Others believe that, while it would have been gratifying to see Heschel in the film, the movie’s focus was not on Jewish involvement in the march or even on white involvement, but on the perspectives of blacks involved, including King.
“If it were a 300-page book about Selma and didn’t mention [the Jewish presence],” then it would have been airbrushing it,” said James Goodman, a history professor at Rutgers University whose father, Rabbi Sidney Shanken, participated in the march. But Goodman, said he’d give a good deal of leeway to the filmmaker, especially one whose movie focuses on a single event in a 300-year struggle.

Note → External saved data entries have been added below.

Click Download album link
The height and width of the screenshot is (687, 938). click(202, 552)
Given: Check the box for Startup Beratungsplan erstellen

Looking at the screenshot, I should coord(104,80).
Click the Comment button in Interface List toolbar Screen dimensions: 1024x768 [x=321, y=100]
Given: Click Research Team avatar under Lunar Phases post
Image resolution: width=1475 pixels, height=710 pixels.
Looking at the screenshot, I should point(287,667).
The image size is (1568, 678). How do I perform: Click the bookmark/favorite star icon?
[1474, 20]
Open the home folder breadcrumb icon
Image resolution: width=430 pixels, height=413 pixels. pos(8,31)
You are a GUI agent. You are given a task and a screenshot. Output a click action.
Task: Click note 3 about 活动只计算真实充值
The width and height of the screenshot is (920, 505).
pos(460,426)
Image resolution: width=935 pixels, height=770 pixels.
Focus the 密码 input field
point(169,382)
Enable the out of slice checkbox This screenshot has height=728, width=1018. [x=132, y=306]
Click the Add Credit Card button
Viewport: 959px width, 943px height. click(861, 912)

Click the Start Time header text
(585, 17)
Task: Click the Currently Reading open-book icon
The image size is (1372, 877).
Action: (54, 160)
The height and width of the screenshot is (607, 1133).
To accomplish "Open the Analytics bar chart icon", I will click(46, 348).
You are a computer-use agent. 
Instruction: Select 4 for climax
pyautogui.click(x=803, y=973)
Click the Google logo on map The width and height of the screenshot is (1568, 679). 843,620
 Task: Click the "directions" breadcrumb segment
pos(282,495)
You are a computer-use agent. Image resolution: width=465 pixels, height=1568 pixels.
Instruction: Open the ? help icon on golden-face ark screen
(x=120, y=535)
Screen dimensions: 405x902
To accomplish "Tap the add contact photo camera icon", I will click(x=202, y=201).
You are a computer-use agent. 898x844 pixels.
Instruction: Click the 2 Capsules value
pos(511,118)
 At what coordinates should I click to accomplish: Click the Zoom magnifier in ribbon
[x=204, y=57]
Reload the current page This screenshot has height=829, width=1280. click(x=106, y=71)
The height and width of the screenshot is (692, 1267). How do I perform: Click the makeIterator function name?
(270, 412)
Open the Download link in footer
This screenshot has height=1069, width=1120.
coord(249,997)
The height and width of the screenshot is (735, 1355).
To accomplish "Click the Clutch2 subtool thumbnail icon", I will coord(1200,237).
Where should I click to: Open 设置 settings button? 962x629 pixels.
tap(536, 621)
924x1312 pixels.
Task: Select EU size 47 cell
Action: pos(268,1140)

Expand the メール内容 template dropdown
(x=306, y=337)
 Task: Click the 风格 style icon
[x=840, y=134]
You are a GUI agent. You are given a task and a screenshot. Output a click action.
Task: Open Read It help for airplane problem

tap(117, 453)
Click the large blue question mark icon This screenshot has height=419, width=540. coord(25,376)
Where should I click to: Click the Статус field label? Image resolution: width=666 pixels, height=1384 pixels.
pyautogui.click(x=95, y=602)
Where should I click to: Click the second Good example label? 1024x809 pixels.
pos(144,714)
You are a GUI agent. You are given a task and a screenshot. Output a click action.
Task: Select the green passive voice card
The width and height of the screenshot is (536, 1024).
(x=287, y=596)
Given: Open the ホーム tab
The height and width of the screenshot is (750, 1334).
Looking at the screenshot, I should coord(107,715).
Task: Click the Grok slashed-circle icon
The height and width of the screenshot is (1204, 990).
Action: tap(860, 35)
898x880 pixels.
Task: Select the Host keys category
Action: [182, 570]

The movie “gives no indication that Jews were not involved” in the march,” said Goodman, who observed what others have also noted: that the film does show at least one participant in the march wearing a kipa and that, with the exception of two white participants murdered at the event, it doesn’t focus much on whites in general.
Janet Bordelon, historian at the Jackson, Miss.-based Institute of Southern Jewish Life, said she understands why people on both sides of the debate are upset, but she agrees with Goodman.
“If people are upset about the movie” and want the story of Jewish involvement to be told, “they should make a movie” about Jewish involvement in Selma, Bordelon said. “There’s a lot of space to show those other stories, too, and they should be told.”
Another person with a personal interest in the topic is Tom Lowenstein, a writer in New Orleans whose father, the late Allard K. Lowenstein, was the only white board member of King’s organization, the Southern Christian Leadership Conference.
Lowenstein said the civil rights movement included “a nutty, fringe strain of anti-Semitism,” just as society in general does — people who believed that Jews were trying to control the movement. But the movie’s omission has nothing to do with that, he said.
For Lowenstein, a film that portrays the civil-rights movement from a black perspective is a milestone. “I’m so happy that there’s a movie that portrays the civil-rights movement,” he said. “To have a movie that shows a new generation of young black people that you can go out, and you can demonstrate, and you can work for change nonviolently, is a hopeful sign.”